__Passage for review__
══════════════════════════════
To test the hypothesis that the α2I R192-E152 salt bridge is responsible for differential metal binding properties of α1I and α2I, the binding thermodynamics of a α2I E152A mutant were compared with those of wild type. Mg2+ and Ca2+ bound α2I E152A with approximately 50-fold and 6000-fold greater affinity than WT I domains, respectively. While Ca2+ binding was both enthalpically and entropically favored, Mg2+ binding was enthalpically disfavored. Ca2+ binding to α2I E152A was more entropically favorable than to either WT I domain. The divergent ΔH and ΔS terms are indicative of unique static features as well as varied degrees of conformational freedom of each I domain that facilitate differential Ca2+ binding. In summary, binding thermodynamics indicated structural dynamics contribute to selective Ca2+ binding while B-factors suggest MIDAS loops are the origin.
══════════════════════════════
__Dataset content__
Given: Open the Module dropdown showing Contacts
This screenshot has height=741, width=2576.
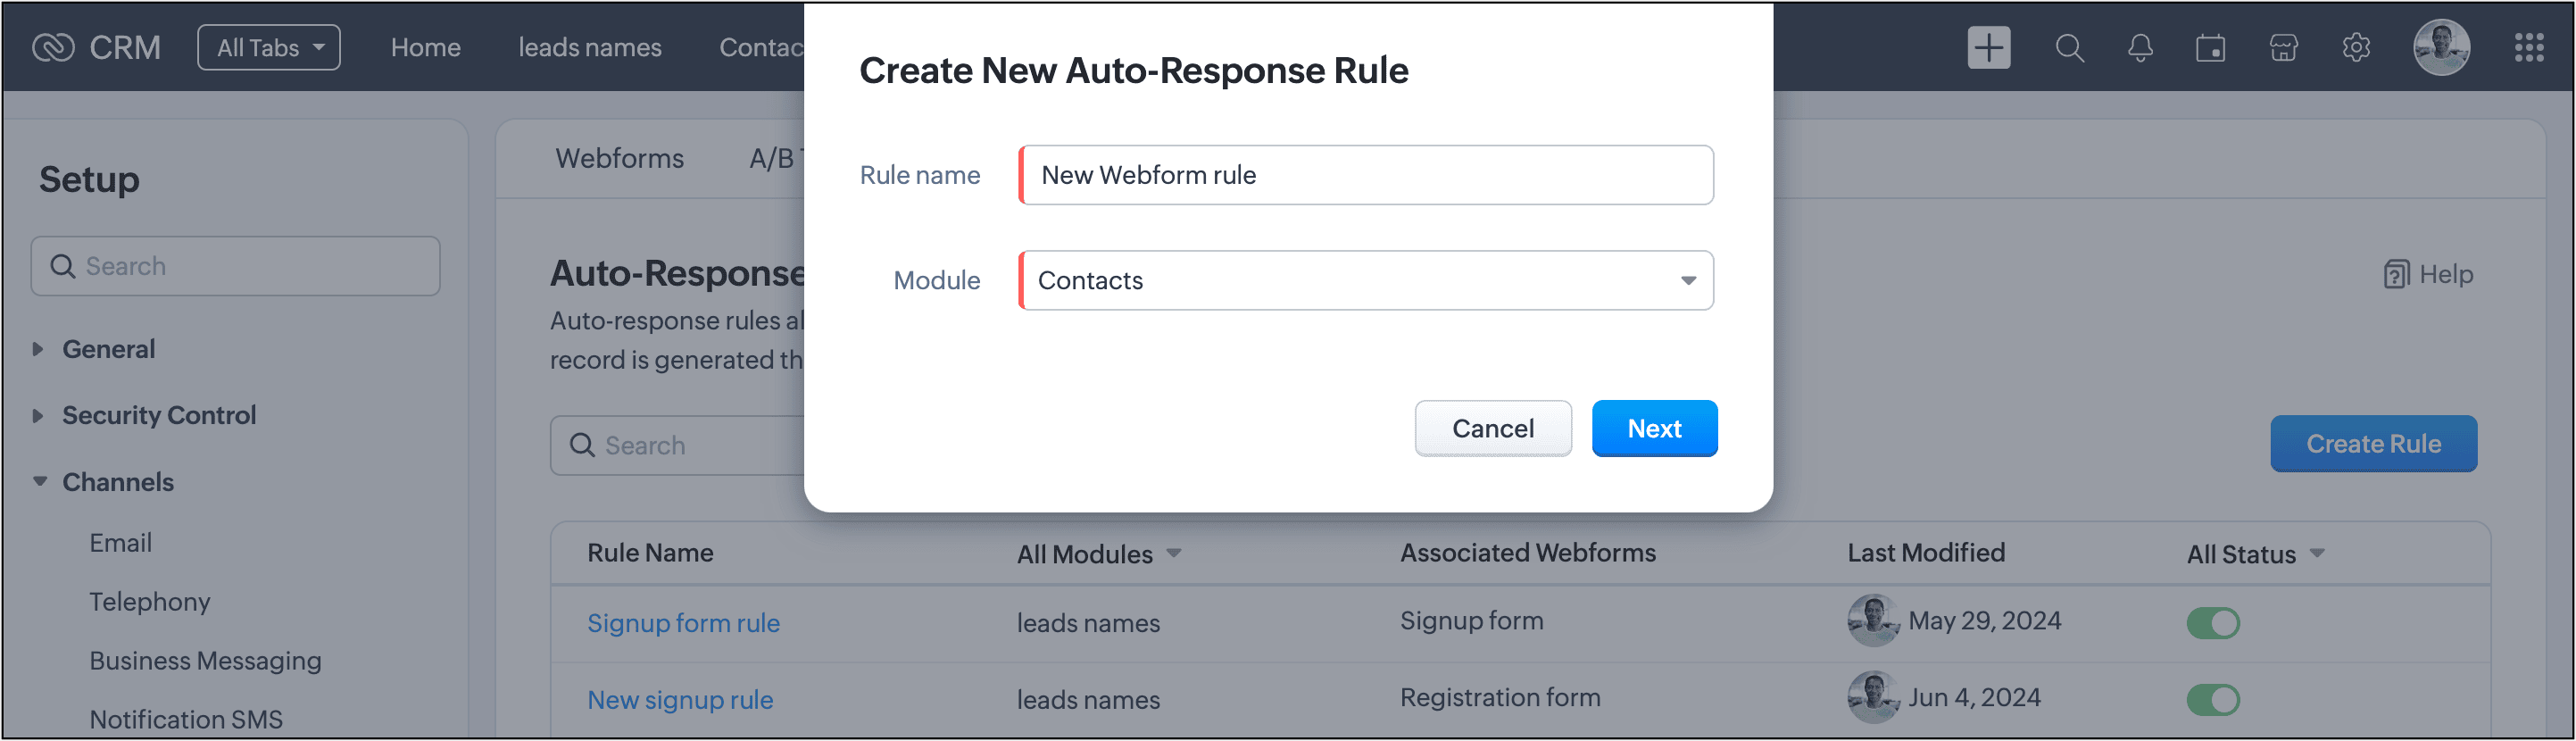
══════════════════════════════
__Problem__
Please summarize the passage on α2I metal binding in two sentences. The listing comes from a separate source and has no connection to the passage on α2I metal binding.

__Response to this task__
To test whether the α2I R192-E152 salt bridge explains why α1I and α2I bind metals differently, the binding thermodynamics of an α2I E152A mutant were compared with those of wild type, and the mutant bound Mg2+ and Ca2+ with about 50-fold and 6000-fold greater affinity, respectively. Ca2+ binding was favored both enthalpically and entropically, while Mg2+ binding was enthalpically disfavored, and the thermodynamics indicated that structural dynamics contribute to selective Ca2+ binding, with B-factors suggesting the MIDAS loops as the origin.